┌────────
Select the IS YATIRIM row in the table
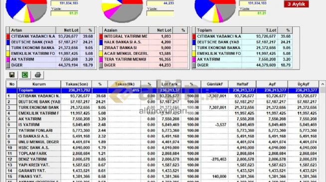The height and width of the screenshot is (182, 326). tap(163, 125)
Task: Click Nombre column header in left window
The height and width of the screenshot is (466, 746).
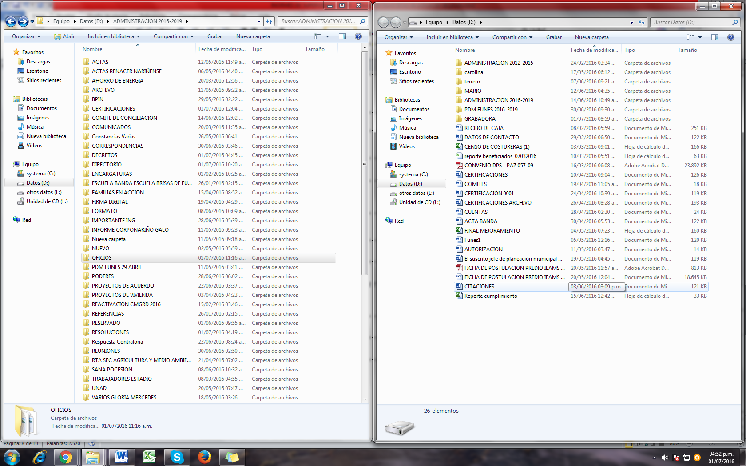Action: tap(92, 49)
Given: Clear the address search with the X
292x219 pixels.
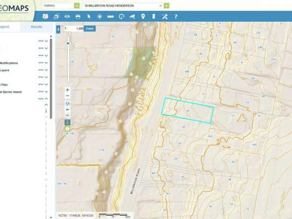Looking at the screenshot, I should (x=160, y=5).
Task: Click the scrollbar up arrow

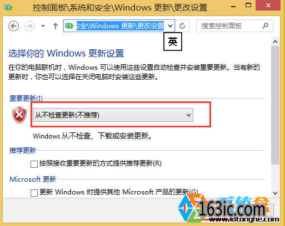Action: [275, 42]
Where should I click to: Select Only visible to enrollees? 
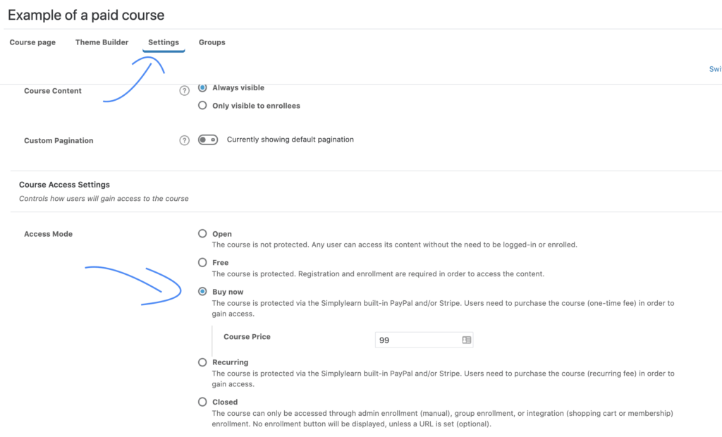tap(203, 106)
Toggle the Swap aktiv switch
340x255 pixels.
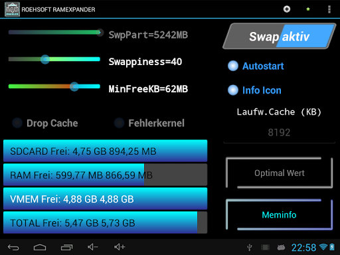[x=280, y=37]

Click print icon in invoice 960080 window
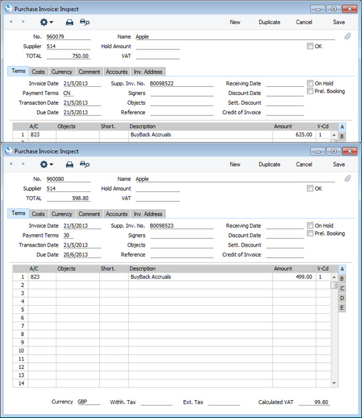pos(70,164)
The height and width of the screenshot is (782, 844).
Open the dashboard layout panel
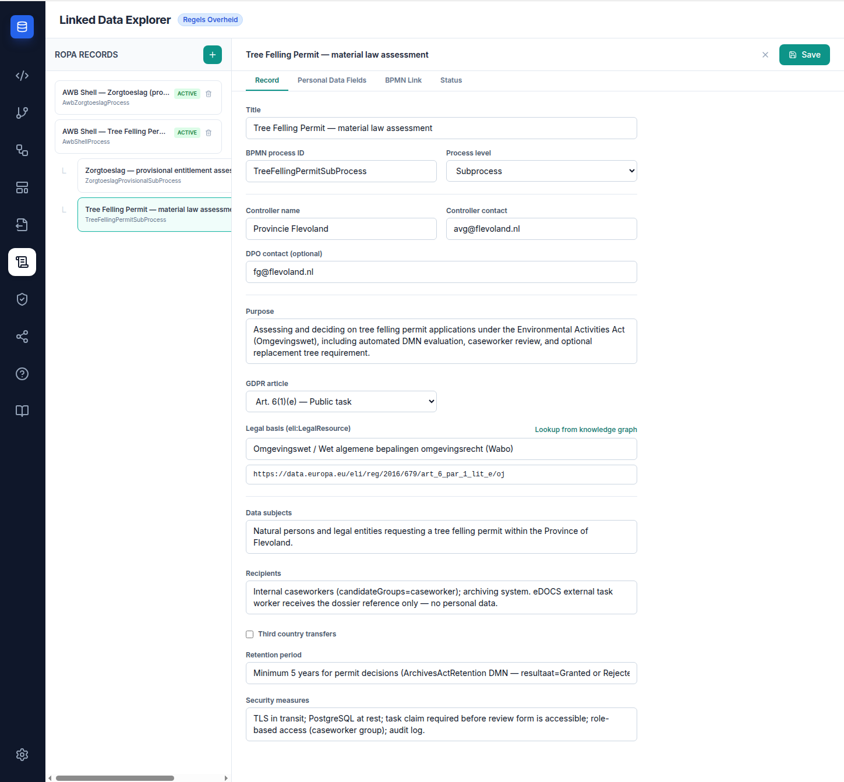coord(22,187)
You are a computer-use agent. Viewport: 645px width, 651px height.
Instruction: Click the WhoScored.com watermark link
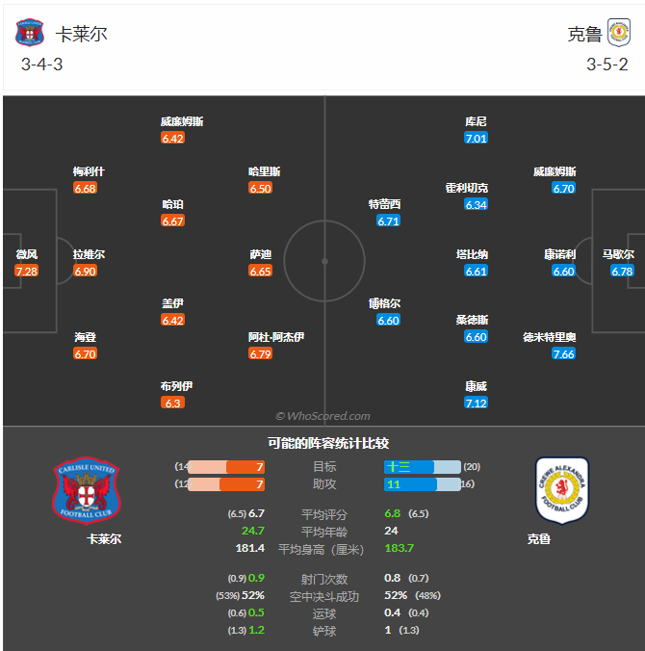(x=323, y=416)
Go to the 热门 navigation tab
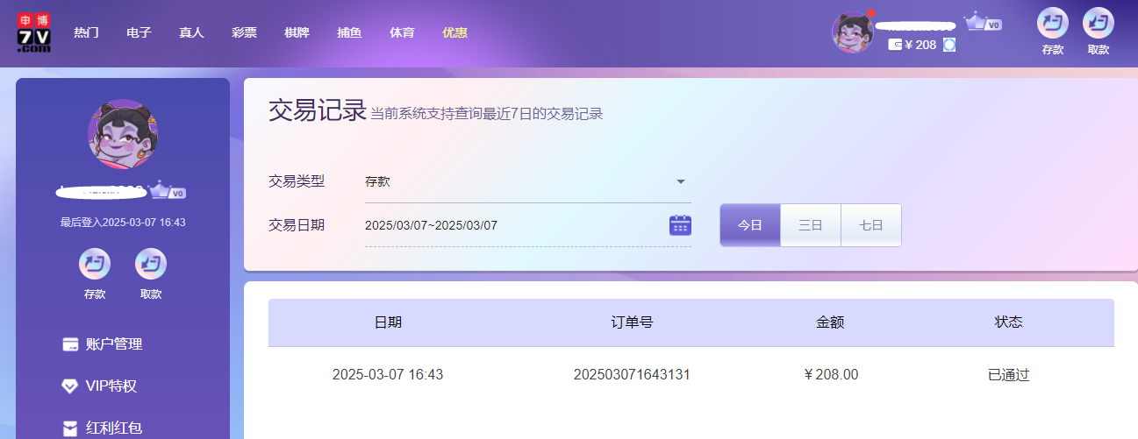Image resolution: width=1138 pixels, height=439 pixels. point(86,33)
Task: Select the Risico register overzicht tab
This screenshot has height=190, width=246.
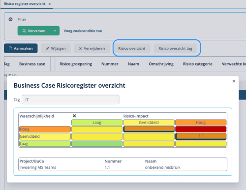Action: pyautogui.click(x=25, y=4)
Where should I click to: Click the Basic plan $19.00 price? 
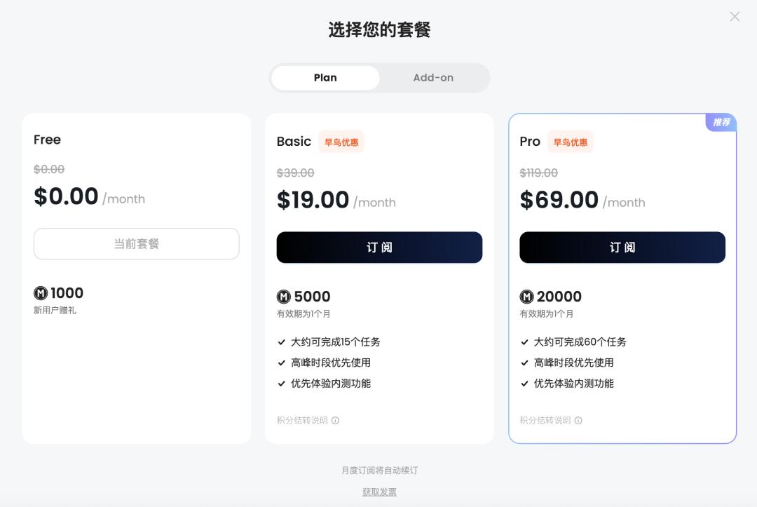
└────────
• What you need to do: Give again, exactly as written, the lines from the one with "Task: Select the" through the last line of the entries above, but skip the pictures.

• Completed task:
Task: Select the Risico register overzicht tab
This screenshot has height=190, width=246.
Action: pyautogui.click(x=25, y=4)
Where should I click to: Click the Basic plan $19.00 price? 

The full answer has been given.